> _What you should do_
Copy the listing below, changing every "GUI agent" to "screen assistant" and leaving all other text unchanged.

> _Exercise data_
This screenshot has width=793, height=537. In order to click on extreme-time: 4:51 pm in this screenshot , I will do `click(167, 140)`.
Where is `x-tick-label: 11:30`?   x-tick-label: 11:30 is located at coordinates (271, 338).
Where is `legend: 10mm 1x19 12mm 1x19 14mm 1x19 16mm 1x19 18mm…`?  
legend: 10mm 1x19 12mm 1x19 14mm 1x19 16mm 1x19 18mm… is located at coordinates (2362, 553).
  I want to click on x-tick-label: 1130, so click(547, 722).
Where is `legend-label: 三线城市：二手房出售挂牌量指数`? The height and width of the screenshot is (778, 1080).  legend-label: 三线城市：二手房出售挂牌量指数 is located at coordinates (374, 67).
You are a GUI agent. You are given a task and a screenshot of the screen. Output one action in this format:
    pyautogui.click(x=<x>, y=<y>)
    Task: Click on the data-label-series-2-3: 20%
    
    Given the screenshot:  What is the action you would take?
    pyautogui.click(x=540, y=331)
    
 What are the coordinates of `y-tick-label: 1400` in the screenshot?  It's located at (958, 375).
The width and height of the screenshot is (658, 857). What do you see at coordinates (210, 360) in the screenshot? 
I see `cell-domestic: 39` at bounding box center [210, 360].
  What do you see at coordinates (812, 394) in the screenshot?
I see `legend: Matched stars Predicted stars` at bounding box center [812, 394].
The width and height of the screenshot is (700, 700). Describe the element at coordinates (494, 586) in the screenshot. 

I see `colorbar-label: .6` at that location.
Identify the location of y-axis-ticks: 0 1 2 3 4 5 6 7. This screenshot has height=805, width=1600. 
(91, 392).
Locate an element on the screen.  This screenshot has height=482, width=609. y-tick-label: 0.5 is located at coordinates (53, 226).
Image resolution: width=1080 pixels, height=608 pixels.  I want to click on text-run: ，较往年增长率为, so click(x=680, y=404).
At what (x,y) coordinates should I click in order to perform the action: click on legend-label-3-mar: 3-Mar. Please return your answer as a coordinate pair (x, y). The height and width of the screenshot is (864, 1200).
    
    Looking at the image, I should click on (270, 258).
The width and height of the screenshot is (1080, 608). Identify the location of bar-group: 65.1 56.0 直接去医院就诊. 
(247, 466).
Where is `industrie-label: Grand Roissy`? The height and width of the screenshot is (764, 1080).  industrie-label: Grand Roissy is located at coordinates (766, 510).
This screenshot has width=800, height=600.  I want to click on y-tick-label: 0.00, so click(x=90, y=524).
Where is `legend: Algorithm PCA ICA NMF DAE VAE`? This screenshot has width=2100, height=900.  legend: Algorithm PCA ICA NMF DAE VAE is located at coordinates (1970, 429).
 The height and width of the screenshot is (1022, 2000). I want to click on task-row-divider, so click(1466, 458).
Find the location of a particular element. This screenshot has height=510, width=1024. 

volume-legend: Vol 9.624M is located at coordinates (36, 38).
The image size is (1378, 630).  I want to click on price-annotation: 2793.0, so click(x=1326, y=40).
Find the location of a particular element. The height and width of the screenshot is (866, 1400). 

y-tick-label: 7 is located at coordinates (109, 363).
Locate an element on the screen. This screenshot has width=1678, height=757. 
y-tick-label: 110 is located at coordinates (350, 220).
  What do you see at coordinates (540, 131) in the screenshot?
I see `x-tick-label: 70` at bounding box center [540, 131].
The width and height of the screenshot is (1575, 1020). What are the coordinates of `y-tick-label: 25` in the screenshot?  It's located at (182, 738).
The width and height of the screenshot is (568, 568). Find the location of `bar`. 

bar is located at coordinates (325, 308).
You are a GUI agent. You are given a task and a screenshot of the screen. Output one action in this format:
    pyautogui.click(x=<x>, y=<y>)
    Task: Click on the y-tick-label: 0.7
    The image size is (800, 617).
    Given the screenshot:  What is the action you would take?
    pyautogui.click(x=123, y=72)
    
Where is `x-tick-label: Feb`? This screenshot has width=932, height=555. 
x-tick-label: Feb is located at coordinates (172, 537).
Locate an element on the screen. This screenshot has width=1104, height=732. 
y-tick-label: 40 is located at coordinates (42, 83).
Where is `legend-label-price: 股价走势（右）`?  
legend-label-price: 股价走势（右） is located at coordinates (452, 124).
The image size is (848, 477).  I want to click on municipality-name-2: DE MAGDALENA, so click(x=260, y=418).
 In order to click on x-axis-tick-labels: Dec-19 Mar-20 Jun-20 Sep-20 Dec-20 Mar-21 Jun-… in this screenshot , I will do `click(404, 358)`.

> _Response to the task_
This screenshot has width=793, height=537. In order to click on extreme-time: 4:51 pm in this screenshot , I will do `click(167, 140)`.
Where is `x-tick-label: 11:30`?   x-tick-label: 11:30 is located at coordinates (271, 338).
Where is `legend: 10mm 1x19 12mm 1x19 14mm 1x19 16mm 1x19 18mm…`?  
legend: 10mm 1x19 12mm 1x19 14mm 1x19 16mm 1x19 18mm… is located at coordinates (2362, 553).
  I want to click on x-tick-label: 1130, so click(547, 722).
Where is `legend-label: 三线城市：二手房出售挂牌量指数`? The height and width of the screenshot is (778, 1080).  legend-label: 三线城市：二手房出售挂牌量指数 is located at coordinates (374, 67).
You are a screen assistant. You are given a task and a screenshot of the screen. Output one action in this format:
    pyautogui.click(x=<x>, y=<y>)
    Task: Click on the data-label-series-2-3: 20%
    
    Given the screenshot:  What is the action you would take?
    pyautogui.click(x=540, y=331)
    
 What are the coordinates of `y-tick-label: 1400` in the screenshot?  It's located at (958, 375).
The width and height of the screenshot is (658, 857). What do you see at coordinates (210, 360) in the screenshot? 
I see `cell-domestic: 39` at bounding box center [210, 360].
  What do you see at coordinates (812, 394) in the screenshot?
I see `legend: Matched stars Predicted stars` at bounding box center [812, 394].
The width and height of the screenshot is (700, 700). Describe the element at coordinates (494, 586) in the screenshot. 

I see `colorbar-label: .6` at that location.
Identify the location of y-axis-ticks: 0 1 2 3 4 5 6 7. This screenshot has height=805, width=1600. 
(91, 392).
Locate an element on the screen.  This screenshot has height=482, width=609. y-tick-label: 0.5 is located at coordinates (53, 226).
Image resolution: width=1080 pixels, height=608 pixels.  I want to click on text-run: ，较往年增长率为, so click(x=680, y=404).
At what (x,y) coordinates should I click in order to perform the action: click on legend-label-3-mar: 3-Mar. Please return your answer as a coordinate pair (x, y). The height and width of the screenshot is (864, 1200).
    
    Looking at the image, I should click on (270, 258).
The width and height of the screenshot is (1080, 608). Identify the location of bar-group: 65.1 56.0 直接去医院就诊. 
(247, 466).
Where is `industrie-label: Grand Roissy`? The height and width of the screenshot is (764, 1080).  industrie-label: Grand Roissy is located at coordinates (766, 510).
This screenshot has width=800, height=600.  I want to click on y-tick-label: 0.00, so click(x=90, y=524).
Where is `legend: Algorithm PCA ICA NMF DAE VAE`? This screenshot has width=2100, height=900.  legend: Algorithm PCA ICA NMF DAE VAE is located at coordinates (1970, 429).
 The height and width of the screenshot is (1022, 2000). I want to click on task-row-divider, so click(1466, 458).
Find the location of a particular element. This screenshot has height=510, width=1024. 

volume-legend: Vol 9.624M is located at coordinates (36, 38).
The image size is (1378, 630).  I want to click on price-annotation: 2793.0, so click(x=1326, y=40).
Find the location of a particular element. The height and width of the screenshot is (866, 1400). 

y-tick-label: 7 is located at coordinates (109, 363).
Locate an element on the screen. This screenshot has width=1678, height=757. 
y-tick-label: 110 is located at coordinates (350, 220).
  What do you see at coordinates (540, 131) in the screenshot?
I see `x-tick-label: 70` at bounding box center [540, 131].
The width and height of the screenshot is (1575, 1020). What are the coordinates of `y-tick-label: 25` in the screenshot?  It's located at (182, 738).
The width and height of the screenshot is (568, 568). Find the location of `bar`. 

bar is located at coordinates (325, 308).
You are a screen assistant. You are given a task and a screenshot of the screen. Output one action in this format:
    pyautogui.click(x=<x>, y=<y>)
    Task: Click on the y-tick-label: 0.7
    The image size is (800, 617).
    Given the screenshot:  What is the action you would take?
    pyautogui.click(x=123, y=72)
    
Where is `x-tick-label: Feb`? This screenshot has width=932, height=555. 
x-tick-label: Feb is located at coordinates (172, 537).
Locate an element on the screen. This screenshot has width=1104, height=732. 
y-tick-label: 40 is located at coordinates (42, 83).
Where is `legend-label-price: 股价走势（右）`?  
legend-label-price: 股价走势（右） is located at coordinates (452, 124).
The image size is (848, 477).  I want to click on municipality-name-2: DE MAGDALENA, so click(x=260, y=418).
 In order to click on x-axis-tick-labels: Dec-19 Mar-20 Jun-20 Sep-20 Dec-20 Mar-21 Jun-… in this screenshot , I will do `click(404, 358)`.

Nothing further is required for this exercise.